> _Given entries_:
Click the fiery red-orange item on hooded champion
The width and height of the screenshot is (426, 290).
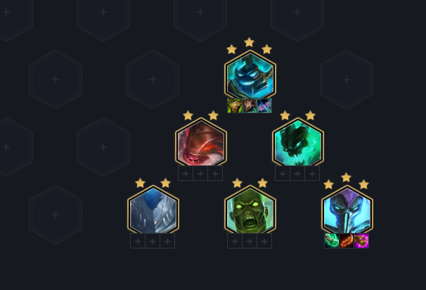pyautogui.click(x=347, y=241)
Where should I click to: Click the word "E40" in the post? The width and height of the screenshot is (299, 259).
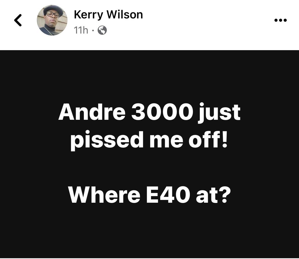pyautogui.click(x=168, y=195)
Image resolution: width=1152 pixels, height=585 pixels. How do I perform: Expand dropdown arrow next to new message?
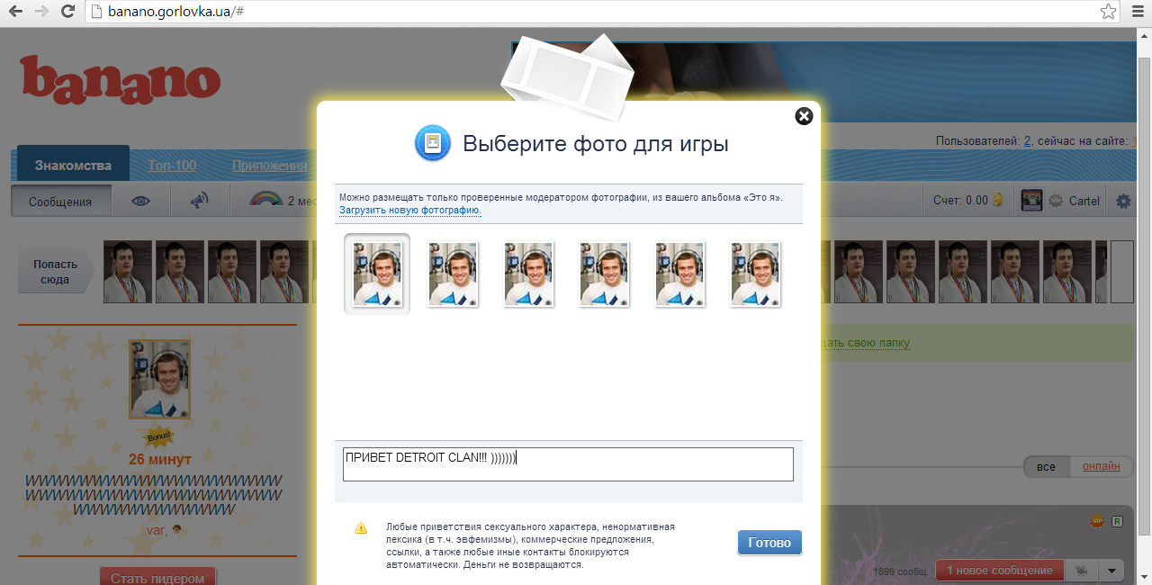tap(1113, 571)
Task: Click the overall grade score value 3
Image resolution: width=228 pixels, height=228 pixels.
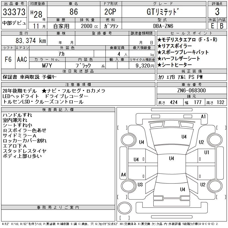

> _Instructions for the task_:
Exclude the pictures and print the rest of the data exactly.

> _Your solution_:
Click the fiery red-orange item on hooded champion
The width and height of the screenshot is (426, 290).
pyautogui.click(x=347, y=241)
Where should I click to: Click the word "E40" in the post? The width and height of the screenshot is (299, 259).
pyautogui.click(x=168, y=195)
Image resolution: width=1152 pixels, height=585 pixels. How do I perform: Expand dropdown arrow next to new message?
tap(1113, 571)
Task: Click the overall grade score value 3
Image resolution: width=228 pixels, height=228 pixels.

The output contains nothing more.